Luanda, madrugada de 18 de fevereiro de 1961. É mais um despertar muito quente. O ar está pesado e há uma sensação de cola na pele. Maria Clara de Sousa não sabe que horas são exatamente naquele sábado. Mas, quando o habitual sol das seis horas da manhã parece querer começar a despontar, sente o pai entrar em casa. “Esta noite foi mais um”, ouve-o a sussurrar para a sua mãe. Faz uma semana, não mais do que isso, que fizeram chegar às mãos do pai uma caçadeira. Acha – na altura, tinha 6 anos – que até “foi um polícia amigo da família que entregou a arma”, com a qual o pai já saíra, pelo menos, duas noites e na companhia de outros vizinhos, à caça de “terroristas” junto dos musseques (bairros pobres dos subúrbios). Passados 15 dias sobre os ataques de 4 de fevereiro, quando cerca de duas centenas de angolanos invadiram cadeias da cidade para soltar presos políticos, a sede da Emissora Nacional e a estação dos correios, matando sete agentes da autoridade, apenas a capital vive dias aparentemente calmos. Na verdade, vive-se numa espécie de purga. O camião do Exército que passa, ao início da manhã, a recolher corpos de negros, que jazem à beira da estrada, é um sinal de que o ponto de não retorno está prestes a ser atingido na então colónia portuguesa. Joaquim Coelho, jornalista e paraquedista, que aterrará ali dentro de um mês, ainda verá tais recolhas de cadáveres. “Só em dois dias, vi cinco camiões”, lembra.

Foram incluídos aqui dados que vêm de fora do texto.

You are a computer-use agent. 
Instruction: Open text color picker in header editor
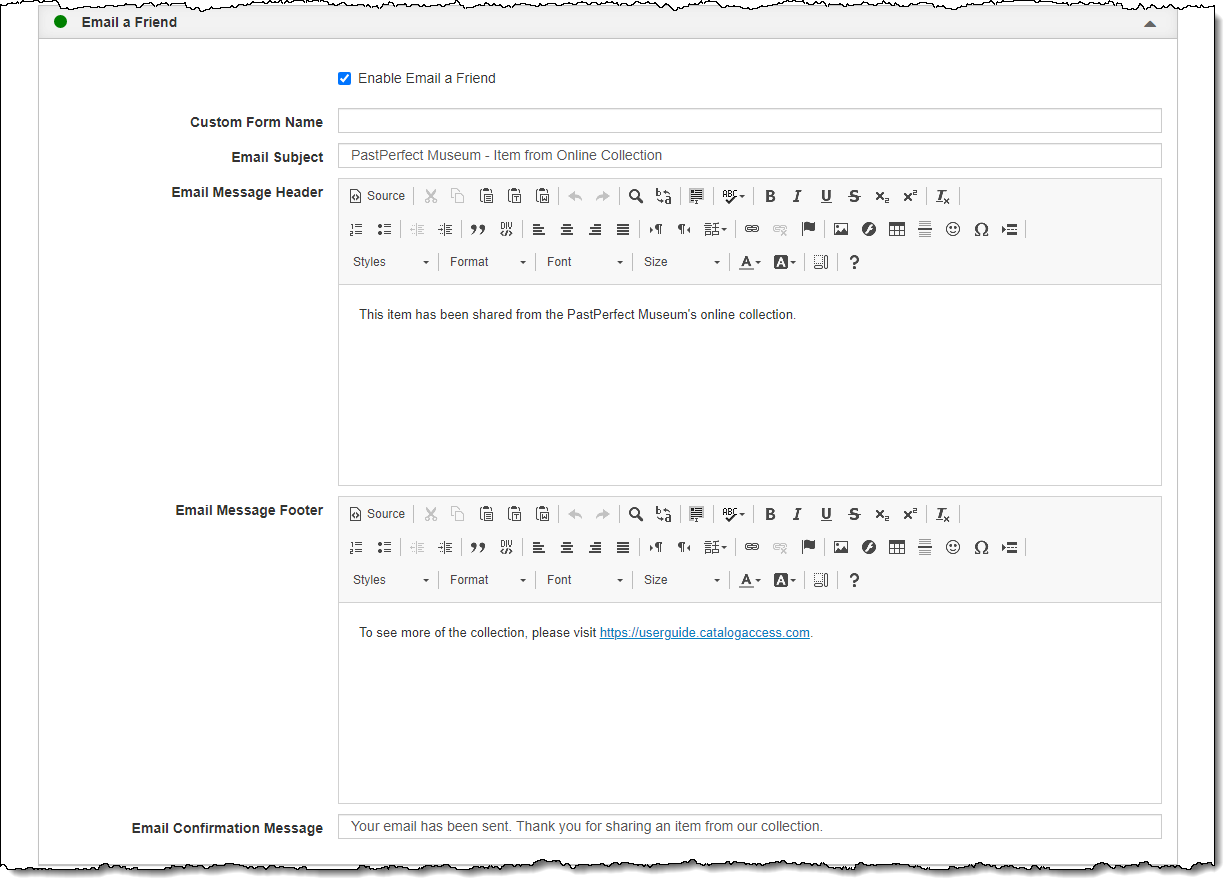coord(749,262)
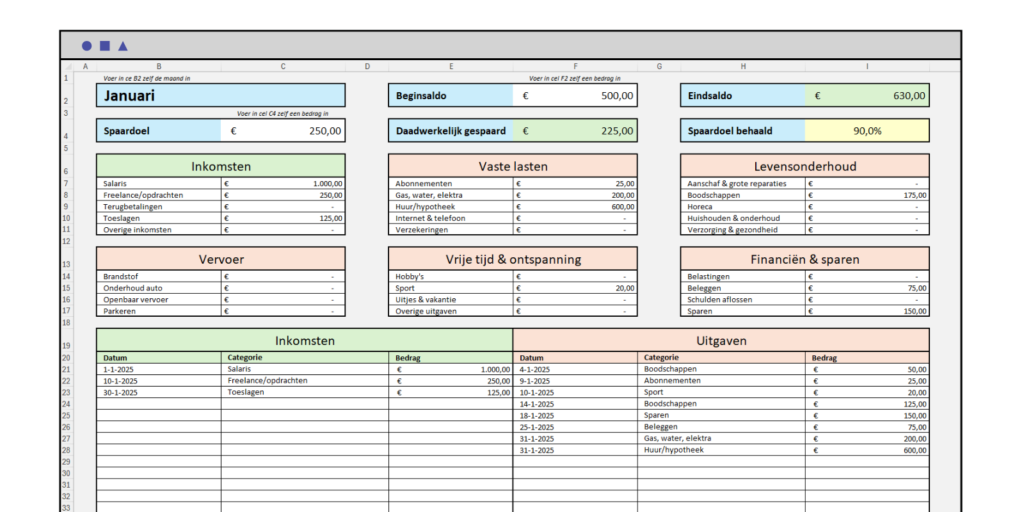
Task: Click the Sparen amount 150,00 in Financiën
Action: click(x=867, y=311)
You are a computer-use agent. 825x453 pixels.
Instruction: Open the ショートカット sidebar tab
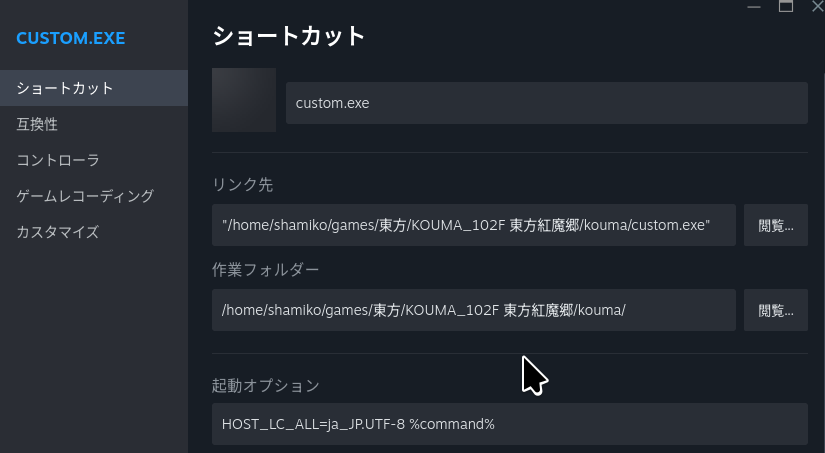(x=65, y=88)
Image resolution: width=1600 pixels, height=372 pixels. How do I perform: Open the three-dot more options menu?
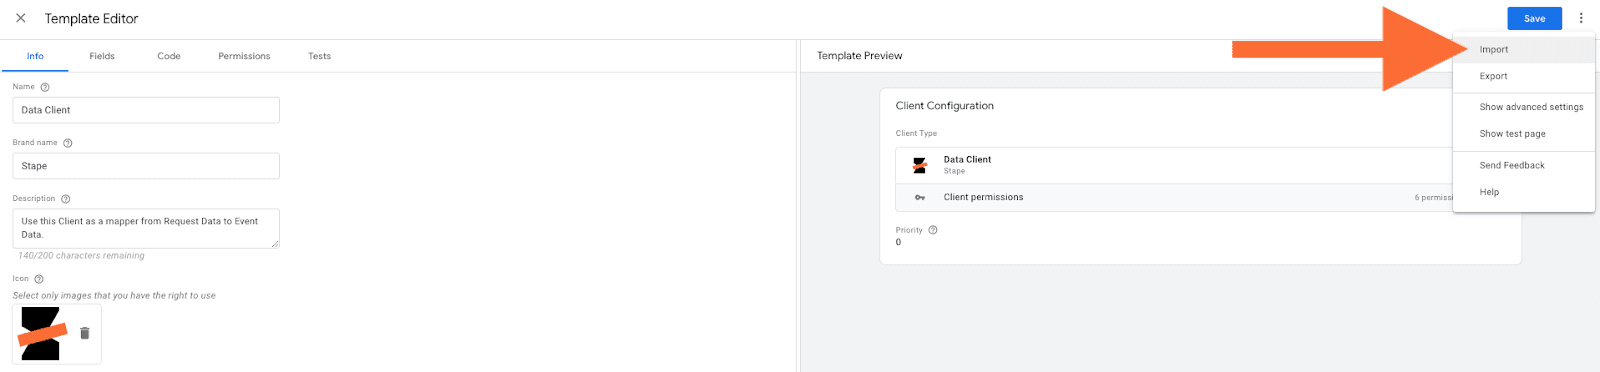tap(1581, 18)
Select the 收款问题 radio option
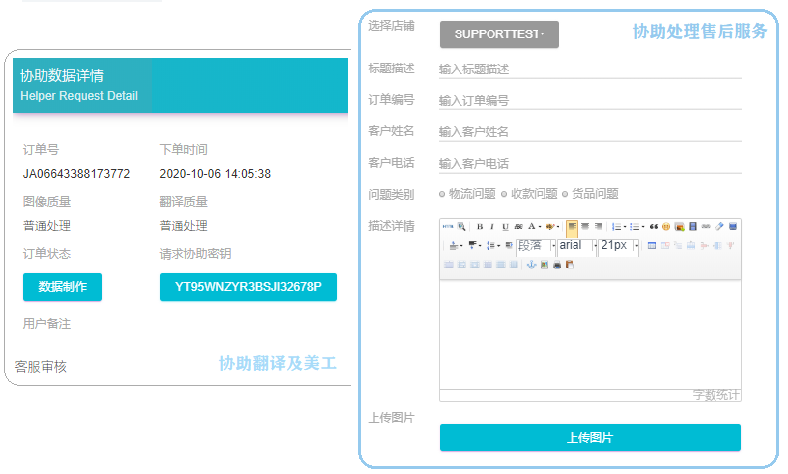Screen dimensions: 788x474 pyautogui.click(x=504, y=194)
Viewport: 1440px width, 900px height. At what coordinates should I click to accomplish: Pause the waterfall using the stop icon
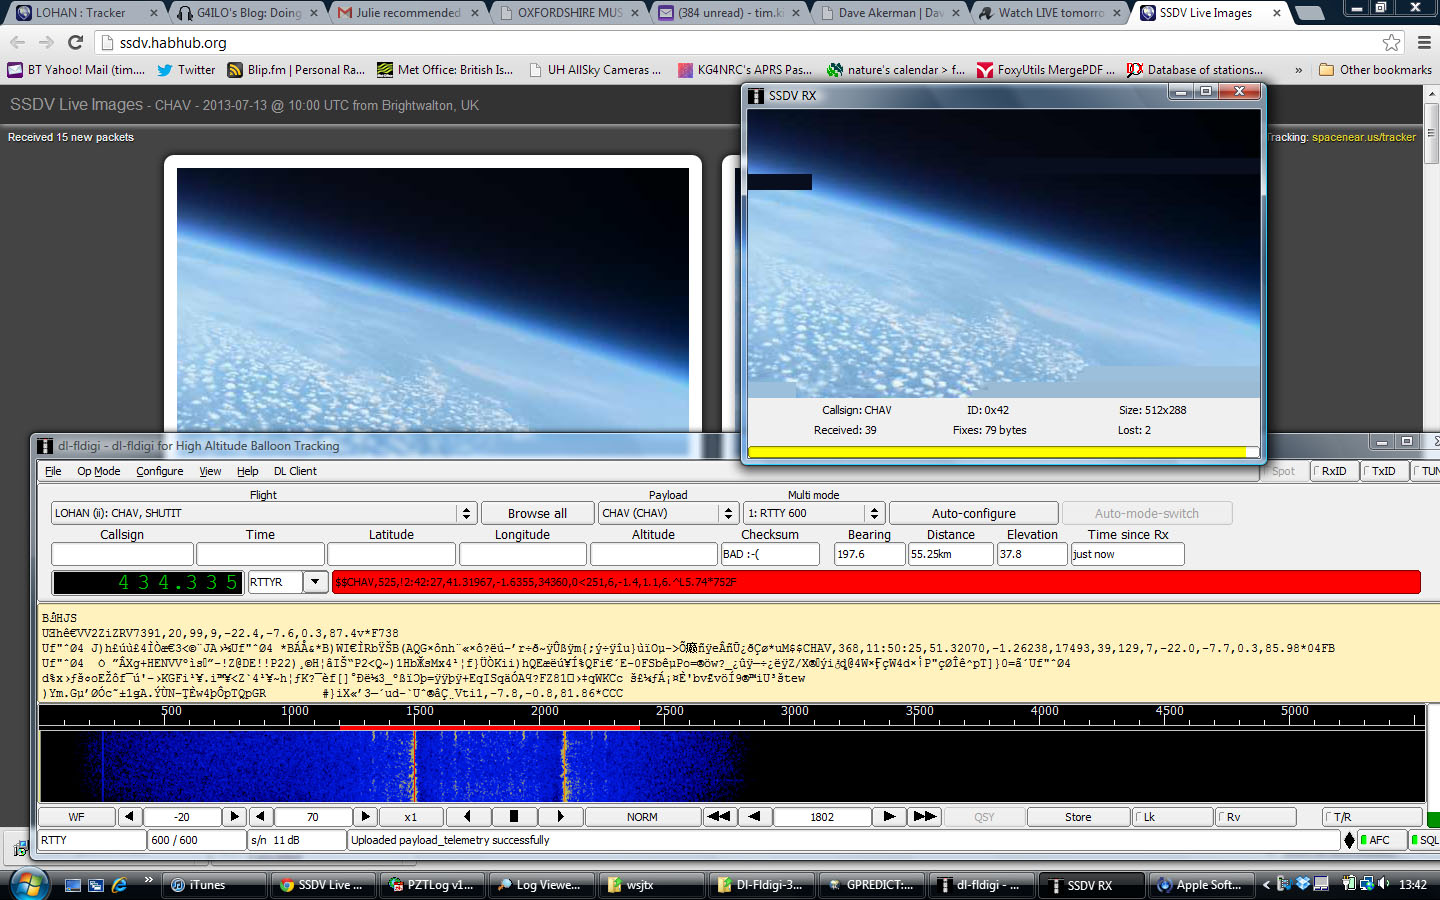pyautogui.click(x=513, y=816)
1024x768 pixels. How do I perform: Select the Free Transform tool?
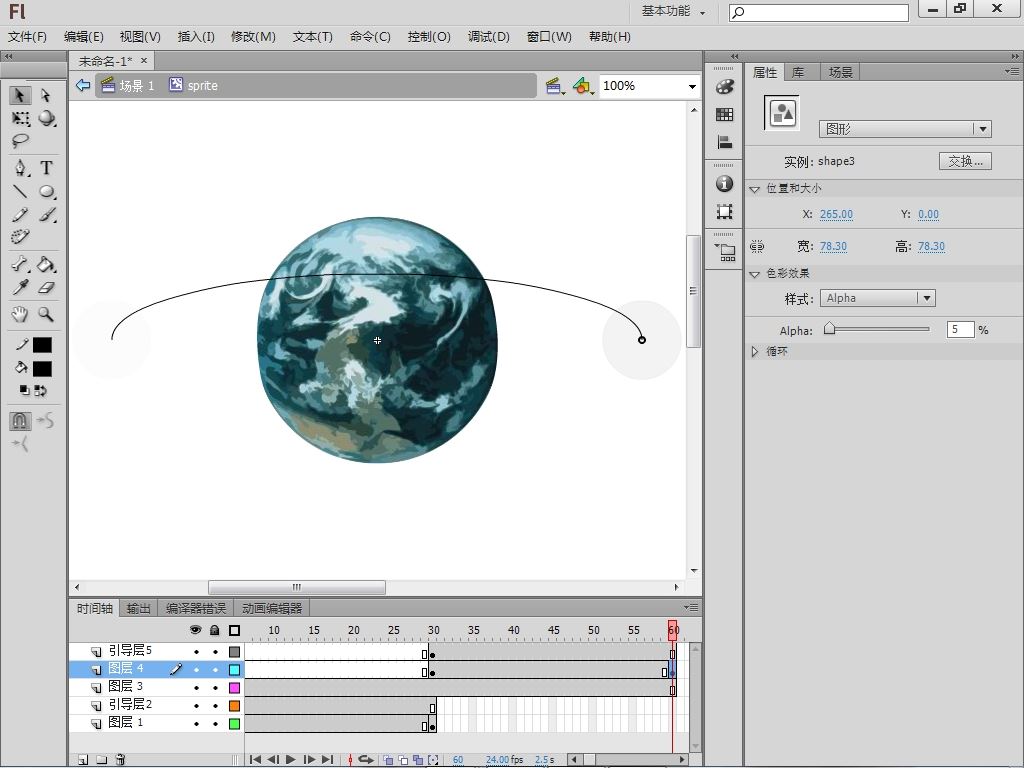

À espera de uma resposta da metrópole, que só chegará com um tardio “andar rapidamente e em força” para Angola, proferido pelo presidente do Conselho de Ministros, António de Oliveira Salazar, a 13 de abril de 1961, Luanda desespera: passa de um sentimento de serenidade e descontração para um ambiente de insegurança e desconfiança entre brancos e negros, com episódios violentos a sucederem-se aos incidentes da madrugada de 4 de fevereiro. Prova disso são as cerca de duas dezenas de negros assassinados nas horas em que decorreram os funerais dos polícias mortos. Porém, apesar da pouca informação e da garantia do então governador de Angola – de que haveria reforços militares –, desde janeiro que corriam rumores sobre os efeitos mortais da incursão da Força Aérea em algumas aldeias da Baixa do Cassange. A revolta dos trabalhadores explorados das plantações de algodão terá sido o rastilho para o que viria a acontecer.
Quando a Guerra Colonial eclodiu, a seguir aos massacres de 15 de março no Norte de Angola, a inexistência de estradas alcatroadas que permitissem retirar populações refugiadas no meio do mato, em plena época das chuvas, e o anedótico número de militares estacionados, para um território quase 14 vezes maior do que Portugal, eram o espelho de uma certa desorientação do regime. Mais: os 85 dias, entre os primeiros ataques e a chegada do primeiro contingente militar enviado pela metrópole, a bordo do navio Niassa, foram uma prova de que o ditador, que tinha então tomado para si a pasta da Defesa de um País que ia “do Minho a Timor”, enfrentava o momento talvez mais difícil da sua longa vida política.